French AI company Mistral launched an open source text-to-speech model named Voxtral TTS, designed for voice AI assistants and enterprise applications such as customer support. This development positions Mistral directly against competitors including ElevenLabs, Deepgram, and OpenAI.
Voxtral TTS supports nine languages: English, French, German, Spanish, Dutch, Portuguese, Italian, Hindi, and Arabic. The model aims to meet customer demands for a flexible speech model suitable for various edge devices, providing a cost-effective solution that maintains high performance.
Pierre Stock, VP of science operations at Mistral AI, said, “Our customers have been asking for a speech model. So we built a small-sized speech model that can fit on a smartwatch, a smartphone, a laptop, or other edge devices.” He emphasized that while the model is competitively priced, it delivers state-of-the-art performance.
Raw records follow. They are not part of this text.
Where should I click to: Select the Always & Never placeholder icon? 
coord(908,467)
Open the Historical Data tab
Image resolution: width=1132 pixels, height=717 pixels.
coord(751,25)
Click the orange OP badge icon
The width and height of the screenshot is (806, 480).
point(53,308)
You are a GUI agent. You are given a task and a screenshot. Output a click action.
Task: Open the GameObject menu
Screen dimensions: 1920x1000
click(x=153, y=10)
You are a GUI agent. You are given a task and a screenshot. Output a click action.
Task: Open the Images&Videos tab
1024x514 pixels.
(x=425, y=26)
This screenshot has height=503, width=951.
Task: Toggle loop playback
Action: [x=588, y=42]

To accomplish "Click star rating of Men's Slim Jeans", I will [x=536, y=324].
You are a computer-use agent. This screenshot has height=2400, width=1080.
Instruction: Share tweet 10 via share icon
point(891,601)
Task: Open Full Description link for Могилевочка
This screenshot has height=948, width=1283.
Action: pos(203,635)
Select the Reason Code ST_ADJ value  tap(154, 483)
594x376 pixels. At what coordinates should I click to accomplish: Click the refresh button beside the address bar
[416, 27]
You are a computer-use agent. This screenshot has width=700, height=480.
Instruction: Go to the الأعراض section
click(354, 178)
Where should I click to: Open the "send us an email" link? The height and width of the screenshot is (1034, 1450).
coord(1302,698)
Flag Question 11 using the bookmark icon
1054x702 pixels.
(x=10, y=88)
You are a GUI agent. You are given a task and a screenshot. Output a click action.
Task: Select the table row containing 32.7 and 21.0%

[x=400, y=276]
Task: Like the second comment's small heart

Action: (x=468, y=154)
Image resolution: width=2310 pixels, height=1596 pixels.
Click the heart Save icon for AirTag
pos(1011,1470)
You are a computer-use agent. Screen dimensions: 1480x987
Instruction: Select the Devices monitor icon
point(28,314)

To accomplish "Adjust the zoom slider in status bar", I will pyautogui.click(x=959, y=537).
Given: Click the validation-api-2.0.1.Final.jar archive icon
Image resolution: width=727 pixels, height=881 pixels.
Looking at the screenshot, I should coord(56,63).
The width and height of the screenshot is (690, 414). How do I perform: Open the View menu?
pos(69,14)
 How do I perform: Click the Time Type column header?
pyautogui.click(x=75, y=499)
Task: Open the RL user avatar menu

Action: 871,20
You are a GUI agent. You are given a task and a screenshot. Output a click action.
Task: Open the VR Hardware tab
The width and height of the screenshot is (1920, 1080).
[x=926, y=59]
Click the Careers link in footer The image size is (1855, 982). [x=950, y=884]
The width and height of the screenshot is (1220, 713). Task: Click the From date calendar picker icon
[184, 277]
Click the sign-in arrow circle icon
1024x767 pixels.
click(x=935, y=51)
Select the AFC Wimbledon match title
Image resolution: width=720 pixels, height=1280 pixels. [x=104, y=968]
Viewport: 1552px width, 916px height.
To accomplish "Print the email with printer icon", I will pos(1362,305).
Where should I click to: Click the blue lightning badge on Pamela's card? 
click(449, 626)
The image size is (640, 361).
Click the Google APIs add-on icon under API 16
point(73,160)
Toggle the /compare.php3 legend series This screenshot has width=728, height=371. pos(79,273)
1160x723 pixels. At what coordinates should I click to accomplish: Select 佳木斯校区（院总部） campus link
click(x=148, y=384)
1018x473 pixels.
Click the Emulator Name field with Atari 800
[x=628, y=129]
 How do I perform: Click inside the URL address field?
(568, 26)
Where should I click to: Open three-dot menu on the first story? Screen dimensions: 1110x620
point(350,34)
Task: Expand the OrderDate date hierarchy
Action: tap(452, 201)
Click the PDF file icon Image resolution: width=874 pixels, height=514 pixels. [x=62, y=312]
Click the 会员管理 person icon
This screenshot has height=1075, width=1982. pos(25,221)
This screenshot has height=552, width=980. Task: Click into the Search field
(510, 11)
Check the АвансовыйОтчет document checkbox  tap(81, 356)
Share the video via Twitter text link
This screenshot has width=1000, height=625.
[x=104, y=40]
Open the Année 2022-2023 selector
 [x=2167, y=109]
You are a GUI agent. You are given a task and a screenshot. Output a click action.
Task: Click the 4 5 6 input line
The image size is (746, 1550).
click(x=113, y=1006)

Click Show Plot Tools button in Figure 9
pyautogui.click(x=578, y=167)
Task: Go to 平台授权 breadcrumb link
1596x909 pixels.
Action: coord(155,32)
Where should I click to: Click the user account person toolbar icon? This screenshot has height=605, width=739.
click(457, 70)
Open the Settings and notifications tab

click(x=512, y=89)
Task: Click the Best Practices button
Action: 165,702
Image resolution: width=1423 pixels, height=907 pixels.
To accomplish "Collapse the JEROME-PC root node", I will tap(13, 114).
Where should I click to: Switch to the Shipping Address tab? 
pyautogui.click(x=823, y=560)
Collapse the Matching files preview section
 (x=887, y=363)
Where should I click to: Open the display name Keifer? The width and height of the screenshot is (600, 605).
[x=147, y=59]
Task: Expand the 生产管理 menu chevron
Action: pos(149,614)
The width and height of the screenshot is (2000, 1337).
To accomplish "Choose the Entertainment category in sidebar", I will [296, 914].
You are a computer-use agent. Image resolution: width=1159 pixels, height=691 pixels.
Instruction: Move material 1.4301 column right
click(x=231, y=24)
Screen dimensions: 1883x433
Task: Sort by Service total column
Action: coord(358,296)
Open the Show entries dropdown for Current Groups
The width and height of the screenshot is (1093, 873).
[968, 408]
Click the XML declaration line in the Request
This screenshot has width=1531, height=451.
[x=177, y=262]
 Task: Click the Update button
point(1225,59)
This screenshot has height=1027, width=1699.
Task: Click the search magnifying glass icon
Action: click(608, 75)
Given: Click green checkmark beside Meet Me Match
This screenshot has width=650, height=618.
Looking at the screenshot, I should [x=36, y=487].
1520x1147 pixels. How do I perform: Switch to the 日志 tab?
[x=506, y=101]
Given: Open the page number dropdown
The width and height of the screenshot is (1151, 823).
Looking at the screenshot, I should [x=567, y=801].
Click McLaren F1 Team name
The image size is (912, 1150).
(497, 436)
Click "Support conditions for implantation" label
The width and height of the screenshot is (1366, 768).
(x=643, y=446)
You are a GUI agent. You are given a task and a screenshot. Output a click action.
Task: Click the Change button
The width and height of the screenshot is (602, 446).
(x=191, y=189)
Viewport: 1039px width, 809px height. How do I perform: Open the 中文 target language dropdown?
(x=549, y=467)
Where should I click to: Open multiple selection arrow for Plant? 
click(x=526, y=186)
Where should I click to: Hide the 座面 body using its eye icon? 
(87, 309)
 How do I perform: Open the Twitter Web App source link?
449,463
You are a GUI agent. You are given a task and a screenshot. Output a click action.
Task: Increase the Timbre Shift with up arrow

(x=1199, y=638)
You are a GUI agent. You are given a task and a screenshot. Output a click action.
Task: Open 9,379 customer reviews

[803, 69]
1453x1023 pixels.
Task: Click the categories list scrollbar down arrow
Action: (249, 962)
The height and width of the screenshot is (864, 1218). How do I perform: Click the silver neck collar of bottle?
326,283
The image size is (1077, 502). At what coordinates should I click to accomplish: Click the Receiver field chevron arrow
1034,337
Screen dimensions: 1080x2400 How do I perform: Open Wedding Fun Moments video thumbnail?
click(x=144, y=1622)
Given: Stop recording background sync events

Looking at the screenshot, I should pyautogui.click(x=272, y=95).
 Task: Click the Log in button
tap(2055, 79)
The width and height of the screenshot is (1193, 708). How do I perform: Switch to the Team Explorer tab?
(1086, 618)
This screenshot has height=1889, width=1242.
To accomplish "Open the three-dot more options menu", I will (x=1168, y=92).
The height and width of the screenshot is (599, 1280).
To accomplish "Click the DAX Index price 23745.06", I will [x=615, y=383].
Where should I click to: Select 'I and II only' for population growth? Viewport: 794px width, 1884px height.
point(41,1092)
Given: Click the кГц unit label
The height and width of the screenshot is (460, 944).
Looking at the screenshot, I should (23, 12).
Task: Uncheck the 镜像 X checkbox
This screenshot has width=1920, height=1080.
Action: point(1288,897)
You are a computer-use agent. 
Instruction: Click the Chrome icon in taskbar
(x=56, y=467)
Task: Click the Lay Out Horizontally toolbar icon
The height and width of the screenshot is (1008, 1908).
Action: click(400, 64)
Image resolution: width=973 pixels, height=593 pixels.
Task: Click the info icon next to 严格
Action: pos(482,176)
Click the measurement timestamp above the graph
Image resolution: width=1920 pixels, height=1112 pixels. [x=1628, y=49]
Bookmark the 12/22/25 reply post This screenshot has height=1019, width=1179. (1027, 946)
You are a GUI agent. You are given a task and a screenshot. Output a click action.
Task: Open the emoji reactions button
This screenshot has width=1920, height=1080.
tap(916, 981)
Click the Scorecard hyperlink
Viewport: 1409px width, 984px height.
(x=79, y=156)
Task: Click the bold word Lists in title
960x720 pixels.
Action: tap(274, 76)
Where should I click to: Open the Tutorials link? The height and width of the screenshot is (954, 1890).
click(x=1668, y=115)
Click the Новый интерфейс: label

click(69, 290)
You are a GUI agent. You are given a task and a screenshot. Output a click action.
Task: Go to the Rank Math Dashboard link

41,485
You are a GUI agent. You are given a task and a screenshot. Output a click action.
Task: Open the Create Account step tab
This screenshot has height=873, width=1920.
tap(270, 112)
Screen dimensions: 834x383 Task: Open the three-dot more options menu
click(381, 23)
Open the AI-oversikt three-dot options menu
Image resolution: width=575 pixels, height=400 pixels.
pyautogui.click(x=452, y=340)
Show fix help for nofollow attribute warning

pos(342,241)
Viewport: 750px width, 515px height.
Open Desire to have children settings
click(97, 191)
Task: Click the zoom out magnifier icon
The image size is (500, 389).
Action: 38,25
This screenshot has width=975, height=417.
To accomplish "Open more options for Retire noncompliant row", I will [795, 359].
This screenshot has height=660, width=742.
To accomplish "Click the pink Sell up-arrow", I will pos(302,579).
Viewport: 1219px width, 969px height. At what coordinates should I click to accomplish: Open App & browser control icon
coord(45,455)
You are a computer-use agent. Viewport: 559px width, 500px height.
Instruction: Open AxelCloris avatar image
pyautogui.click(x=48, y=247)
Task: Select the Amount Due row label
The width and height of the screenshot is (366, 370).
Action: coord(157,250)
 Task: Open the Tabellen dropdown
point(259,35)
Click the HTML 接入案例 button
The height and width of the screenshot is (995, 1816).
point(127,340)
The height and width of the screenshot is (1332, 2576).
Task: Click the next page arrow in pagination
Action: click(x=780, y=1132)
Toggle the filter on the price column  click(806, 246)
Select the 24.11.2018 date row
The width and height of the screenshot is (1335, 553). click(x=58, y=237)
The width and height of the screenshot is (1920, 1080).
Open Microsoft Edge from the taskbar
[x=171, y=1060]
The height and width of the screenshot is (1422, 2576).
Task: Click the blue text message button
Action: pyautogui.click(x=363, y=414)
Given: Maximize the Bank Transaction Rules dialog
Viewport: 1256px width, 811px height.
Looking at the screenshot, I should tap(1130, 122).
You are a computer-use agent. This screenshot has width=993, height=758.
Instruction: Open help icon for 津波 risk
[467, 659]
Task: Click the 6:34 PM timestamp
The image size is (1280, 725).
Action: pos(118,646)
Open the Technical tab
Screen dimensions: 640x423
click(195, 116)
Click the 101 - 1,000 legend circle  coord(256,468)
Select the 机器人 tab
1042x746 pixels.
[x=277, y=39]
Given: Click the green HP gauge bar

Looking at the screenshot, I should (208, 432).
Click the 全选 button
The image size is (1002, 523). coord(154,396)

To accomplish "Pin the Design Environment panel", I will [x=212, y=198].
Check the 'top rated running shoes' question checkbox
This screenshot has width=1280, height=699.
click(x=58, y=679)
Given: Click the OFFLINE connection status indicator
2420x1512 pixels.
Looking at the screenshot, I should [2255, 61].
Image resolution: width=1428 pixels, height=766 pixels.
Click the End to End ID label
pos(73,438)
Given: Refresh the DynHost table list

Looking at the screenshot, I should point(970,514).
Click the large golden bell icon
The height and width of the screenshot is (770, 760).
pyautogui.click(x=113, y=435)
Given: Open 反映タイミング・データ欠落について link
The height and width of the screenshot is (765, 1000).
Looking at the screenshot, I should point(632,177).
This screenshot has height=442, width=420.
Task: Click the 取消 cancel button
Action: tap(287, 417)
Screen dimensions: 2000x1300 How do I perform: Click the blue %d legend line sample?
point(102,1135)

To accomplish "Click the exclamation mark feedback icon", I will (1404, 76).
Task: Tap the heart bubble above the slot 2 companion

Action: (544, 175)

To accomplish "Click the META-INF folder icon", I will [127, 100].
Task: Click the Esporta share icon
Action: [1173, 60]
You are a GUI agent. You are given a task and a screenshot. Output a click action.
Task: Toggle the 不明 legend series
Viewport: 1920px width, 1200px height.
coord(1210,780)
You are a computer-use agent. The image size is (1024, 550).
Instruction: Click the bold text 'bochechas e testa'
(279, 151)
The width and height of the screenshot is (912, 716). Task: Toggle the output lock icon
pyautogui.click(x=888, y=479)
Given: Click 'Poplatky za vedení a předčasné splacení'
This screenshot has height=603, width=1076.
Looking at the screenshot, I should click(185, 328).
The model allows for the adaptation of custom voices with samples of less than five seconds. It captures subtle characteristics like accents and speech irregularities. Additionally, Voxtral TTS, based on Ministral 3B, can switch languages without losing voice quality, making it suitable for real-time translation and dubbing.
The model’s performance metrics are notable. It has a time-to-first-audio (TTFA) of 90 milliseconds for a 10-second sample of 500 characters and a real-time factor (RTF) of 6x, meaning it can render a clip in approximately 1.6 seconds.
This launch follows Mistral’s introduction of two transcription models earlier in 2023, aimed at large batch processing and low-latency real-time use cases. Voxtral TTS is part of Mistral’s strategy to provide a comprehensive suite of voice products to enterprises.
Stock outlined future plans, stating, “We plan to have an end-to-end platform that can handle multimodal streams of input, including audio, text, and image.” This platform is intended to enhance the information processed by systems it integrates into.